US business schools hit by weaker demand for two-year MBA

Latest GMAC figures show smaller programmes likely to be worse hit

Applications for full-time two-year MBA courses fell in most US business schools last year, according to the latest figures from the Graduate Management Admission Council, the owner and administrator of the GMAT admission exam.

The global trend for the flagship qualification of the business education sector also remained downbeat, according to GMAC’s research.

In the US, 53 per cent of schools running full-time two-year MBA courses reported a decline in application numbers in 2016, while 40 per cent reported growth.

The drop suggests a shift in attitudes to business education due to increased job insecurity and the opportunity to study overseas or online, with prospective students opting for courses that take less time to complete and the highest-ranked schools seeing an increase in applications.

Meanwhile, the percentage of business schools worldwide reporting growth in applications declined for a third straight year, from 61 per cent in 2014 to 57 per cent in 2015 to 43 per cent this year.

Smaller courses tended to be worst hit while those with larger student intakes experienced growth.

Matt Symonds, a co-director of Fortuna Admissions, a business school admissions consultancy, described a “flight to quality”, with the US market fragmenting between a top tier of schools and the also-rans.
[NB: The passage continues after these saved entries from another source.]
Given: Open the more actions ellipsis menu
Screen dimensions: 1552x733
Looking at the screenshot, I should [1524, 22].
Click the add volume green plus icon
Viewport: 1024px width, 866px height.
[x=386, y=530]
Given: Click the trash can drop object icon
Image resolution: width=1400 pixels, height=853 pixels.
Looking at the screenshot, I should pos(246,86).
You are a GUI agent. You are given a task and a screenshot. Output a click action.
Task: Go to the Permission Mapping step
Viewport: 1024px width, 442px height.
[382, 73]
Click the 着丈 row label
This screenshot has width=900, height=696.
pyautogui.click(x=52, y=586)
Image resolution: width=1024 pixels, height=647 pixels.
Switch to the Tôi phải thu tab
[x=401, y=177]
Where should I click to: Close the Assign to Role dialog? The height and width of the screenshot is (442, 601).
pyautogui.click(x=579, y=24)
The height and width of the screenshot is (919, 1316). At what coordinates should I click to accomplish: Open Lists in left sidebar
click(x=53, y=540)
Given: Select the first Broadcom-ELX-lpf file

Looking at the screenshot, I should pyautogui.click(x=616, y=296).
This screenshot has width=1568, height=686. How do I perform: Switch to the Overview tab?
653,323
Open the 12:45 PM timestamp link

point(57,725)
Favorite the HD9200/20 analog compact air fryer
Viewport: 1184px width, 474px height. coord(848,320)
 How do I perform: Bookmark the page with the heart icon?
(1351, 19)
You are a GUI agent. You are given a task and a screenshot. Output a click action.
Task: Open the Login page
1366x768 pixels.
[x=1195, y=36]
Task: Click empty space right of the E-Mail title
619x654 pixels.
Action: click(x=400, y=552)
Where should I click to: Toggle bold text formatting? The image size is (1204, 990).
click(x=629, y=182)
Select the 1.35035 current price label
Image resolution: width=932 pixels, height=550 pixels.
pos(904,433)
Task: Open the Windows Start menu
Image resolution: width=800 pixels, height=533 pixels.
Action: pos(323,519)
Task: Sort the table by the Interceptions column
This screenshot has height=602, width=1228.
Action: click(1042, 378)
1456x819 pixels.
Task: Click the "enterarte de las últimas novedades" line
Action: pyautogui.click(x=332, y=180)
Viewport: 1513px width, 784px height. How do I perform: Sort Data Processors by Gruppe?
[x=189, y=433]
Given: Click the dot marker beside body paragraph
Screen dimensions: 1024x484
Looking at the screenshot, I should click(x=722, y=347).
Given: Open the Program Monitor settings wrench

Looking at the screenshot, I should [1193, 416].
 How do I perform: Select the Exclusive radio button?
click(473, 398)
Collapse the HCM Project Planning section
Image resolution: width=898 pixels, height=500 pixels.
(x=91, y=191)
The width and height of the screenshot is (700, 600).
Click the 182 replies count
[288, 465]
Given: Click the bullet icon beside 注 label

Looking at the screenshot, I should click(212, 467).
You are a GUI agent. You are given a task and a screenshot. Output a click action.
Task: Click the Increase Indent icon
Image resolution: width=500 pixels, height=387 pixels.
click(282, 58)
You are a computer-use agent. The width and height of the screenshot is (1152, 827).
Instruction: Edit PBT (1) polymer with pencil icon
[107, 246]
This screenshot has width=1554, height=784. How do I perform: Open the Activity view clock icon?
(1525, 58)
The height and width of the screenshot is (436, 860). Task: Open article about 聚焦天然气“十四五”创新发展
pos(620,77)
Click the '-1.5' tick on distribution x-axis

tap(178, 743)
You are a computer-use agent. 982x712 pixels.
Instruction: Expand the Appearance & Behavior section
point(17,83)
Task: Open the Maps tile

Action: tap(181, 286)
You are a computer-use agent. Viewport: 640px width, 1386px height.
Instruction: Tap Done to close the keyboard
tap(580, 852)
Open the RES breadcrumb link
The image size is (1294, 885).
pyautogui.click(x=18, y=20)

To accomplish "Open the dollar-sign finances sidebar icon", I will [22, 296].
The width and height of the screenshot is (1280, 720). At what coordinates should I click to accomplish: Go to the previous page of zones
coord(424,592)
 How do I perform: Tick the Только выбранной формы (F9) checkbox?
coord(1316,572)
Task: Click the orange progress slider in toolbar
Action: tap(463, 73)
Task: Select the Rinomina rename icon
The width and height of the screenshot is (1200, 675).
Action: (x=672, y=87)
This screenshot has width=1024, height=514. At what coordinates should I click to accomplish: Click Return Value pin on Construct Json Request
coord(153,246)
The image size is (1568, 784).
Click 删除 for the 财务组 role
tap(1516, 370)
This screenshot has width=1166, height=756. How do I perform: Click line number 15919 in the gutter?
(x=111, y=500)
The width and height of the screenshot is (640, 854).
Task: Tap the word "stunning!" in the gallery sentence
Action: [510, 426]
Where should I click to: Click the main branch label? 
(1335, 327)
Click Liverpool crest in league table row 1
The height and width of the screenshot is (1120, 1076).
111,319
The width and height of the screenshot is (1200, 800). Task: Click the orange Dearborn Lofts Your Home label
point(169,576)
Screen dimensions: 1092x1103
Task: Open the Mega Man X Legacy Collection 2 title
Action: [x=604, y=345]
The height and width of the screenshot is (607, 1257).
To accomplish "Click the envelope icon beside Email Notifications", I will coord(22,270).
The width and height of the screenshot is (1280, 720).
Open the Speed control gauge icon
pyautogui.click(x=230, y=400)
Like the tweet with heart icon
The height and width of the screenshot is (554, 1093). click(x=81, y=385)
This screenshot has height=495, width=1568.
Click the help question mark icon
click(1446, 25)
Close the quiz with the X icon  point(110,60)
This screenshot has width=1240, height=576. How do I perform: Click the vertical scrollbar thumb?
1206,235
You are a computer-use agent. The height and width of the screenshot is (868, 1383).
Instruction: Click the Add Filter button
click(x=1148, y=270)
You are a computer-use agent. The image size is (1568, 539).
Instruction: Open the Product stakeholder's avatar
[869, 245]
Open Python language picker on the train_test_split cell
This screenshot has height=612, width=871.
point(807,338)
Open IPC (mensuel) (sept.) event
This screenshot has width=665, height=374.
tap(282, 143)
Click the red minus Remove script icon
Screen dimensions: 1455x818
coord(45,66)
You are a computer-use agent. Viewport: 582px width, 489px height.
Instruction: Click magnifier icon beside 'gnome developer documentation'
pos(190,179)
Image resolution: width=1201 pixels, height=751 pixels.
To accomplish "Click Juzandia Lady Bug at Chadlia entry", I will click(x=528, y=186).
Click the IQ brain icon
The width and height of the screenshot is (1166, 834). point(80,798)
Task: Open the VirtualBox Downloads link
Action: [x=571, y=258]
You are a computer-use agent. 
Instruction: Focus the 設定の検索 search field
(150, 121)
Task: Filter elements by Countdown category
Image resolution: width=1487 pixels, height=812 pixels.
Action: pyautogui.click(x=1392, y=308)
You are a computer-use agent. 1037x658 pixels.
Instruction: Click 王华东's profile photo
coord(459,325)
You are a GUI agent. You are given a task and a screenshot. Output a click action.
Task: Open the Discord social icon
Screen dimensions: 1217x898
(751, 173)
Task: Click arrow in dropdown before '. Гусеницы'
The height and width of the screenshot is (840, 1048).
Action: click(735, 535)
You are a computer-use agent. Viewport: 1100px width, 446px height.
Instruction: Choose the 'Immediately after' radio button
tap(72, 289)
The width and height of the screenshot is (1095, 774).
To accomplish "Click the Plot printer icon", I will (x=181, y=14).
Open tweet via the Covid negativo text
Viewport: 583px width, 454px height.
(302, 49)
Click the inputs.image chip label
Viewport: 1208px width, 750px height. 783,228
“There is a greater focus on the opportunity cost, and two years of full-time study needed for the typical US MBA does seem prohibitive to many,” he explained.

GMAC said Europe constituted a bright spot in its 2016 findings, with 65 per cent of European graduate business programmes reporting an increase in applications, compared with 46 per cent in the US and 41 per cent in East and Southeast Asia.

Applications for one-year MBA courses increased in 57 per cent of the schools that offer them worldwide, according to the GMAC figures, up from 51 per cent in 2015.

IESE Business School in Barcelona is one of several highly ranked European business schools to increase its MBA course size in the wake of increased admission numbers, growing its student intake this year by 22 per cent.

“We are seeing higher quality students that are better prepared,” said Iziar de Ros, IESE’s admissions director, noting that the average score on the GMAT exam applicants must take rose from 680 last year to 690 in 2016.

For the second consecutive year, a majority of online MBA courses reported growing application volumes.

However part-time MBA courses continue to struggle to raise demand, according to the GMAC figures, with just 43 per cent of these programmes reporting a rise in applications compared with half reporting a decline in volumes.

Sangeet Chowfla, GMAC’s president and chief executive, said: “Business degrees continue to be one of the most sought after educational credentials.”

But he added that the increasing number of tailored business qualifications, such as the master in data analytics degree, meant that there was a more “mixed picture” in terms of demand for specific business schools.